Tuesday, August 22, 2017

A Comparative Case-study of Two Schools in Singapore and the United States

The purpose of this study is to compare how education that aims to prepare students with critical, perceptual, and affective capacities necessary for them to participate actively and responsibly as members in a global community is imagined and enacted in two selected schools in Singapore and the United States.

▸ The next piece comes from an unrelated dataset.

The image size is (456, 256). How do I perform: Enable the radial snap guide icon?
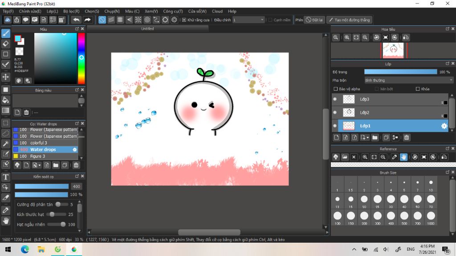tap(138, 20)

 The study interrogates the ways schools imagine and enact such 'global education' to foster cosmopolitan-mindedness which involves a transnational orientation to the world as a whole and a sense of cosmopolitan affinity as part of being a citizen of the world. The push towards developing twenty-first century skills and competencies is inherently propelled by the need to address the fact of a more porous, interdependent globalised world. The study examines how the term ''global'' is articulated in school policies, how global and national identity conceptions are negotiated and demonstrated in school-wide systemic structures and programmes as well as how global education is enacted in actual instructional content and practices in classrooms. Through a comparative approach, the study aims to provide insights into the ways globalisation has shaped the nature of education in schools from two very different cultures and more specifically, the divergences as well as convergences and interconnections in whole-school approaches to global education in these schools.

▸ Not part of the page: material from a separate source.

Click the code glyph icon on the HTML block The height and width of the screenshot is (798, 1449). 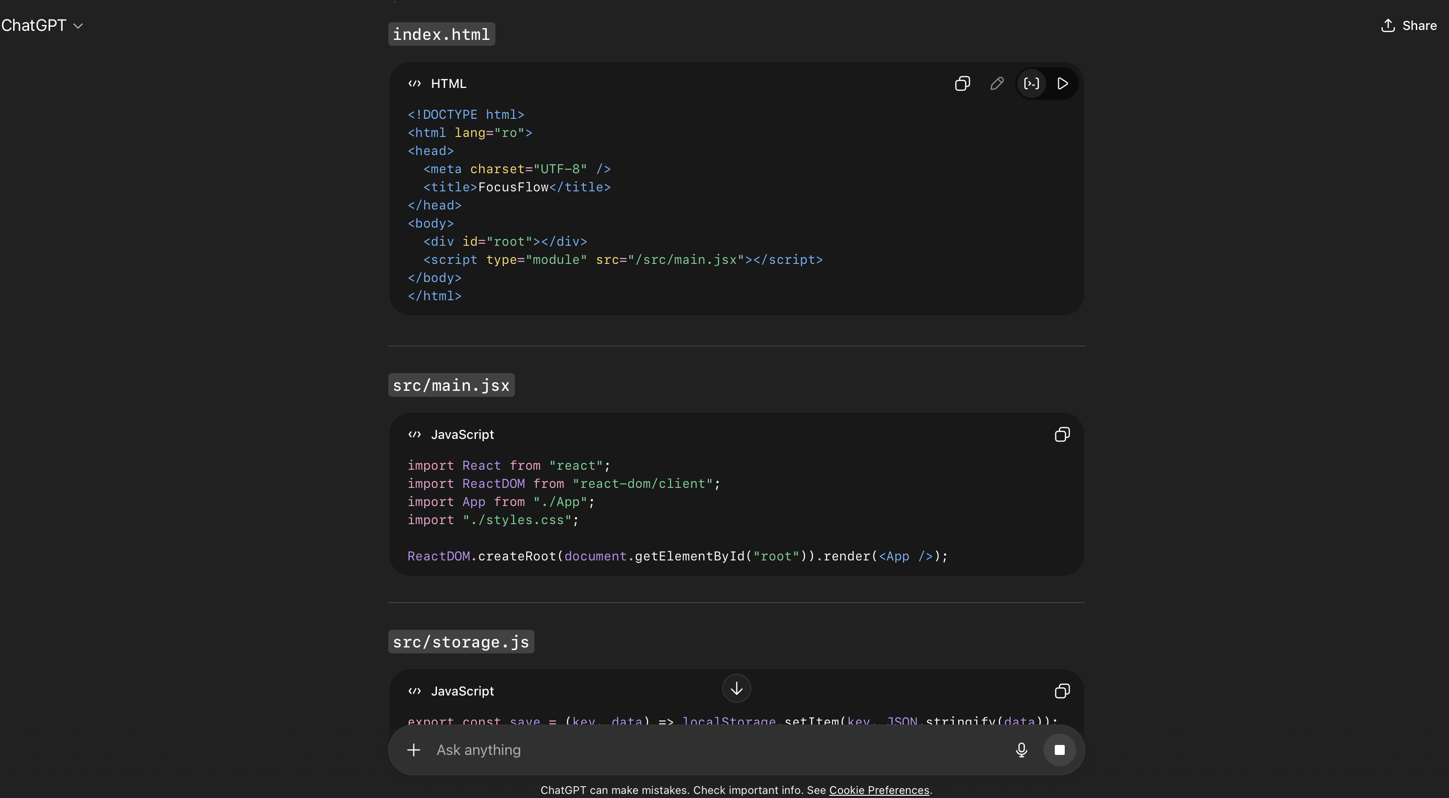415,83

The study defines global education as education that equips students with the critical, perceptual, and affective capacities to participate actively and responsibly in the global community. Since global education has typically been studied as a singular subject or integrated into existing subjects such as Social Studies or Civics Education, the study compares two schools that have adopted a whole-school approach to global education involving the collective and intentional effort by school leaders and teachers to plan and manage the school curriculum. In particular, the study examines how global education is imagined and articulated by school leaders, school policy, and teacher accounts (the imagined curriculum) and how their collective ideas of global education are realised in practice (the enacted curriculum) via school programmes, instructional content and practices.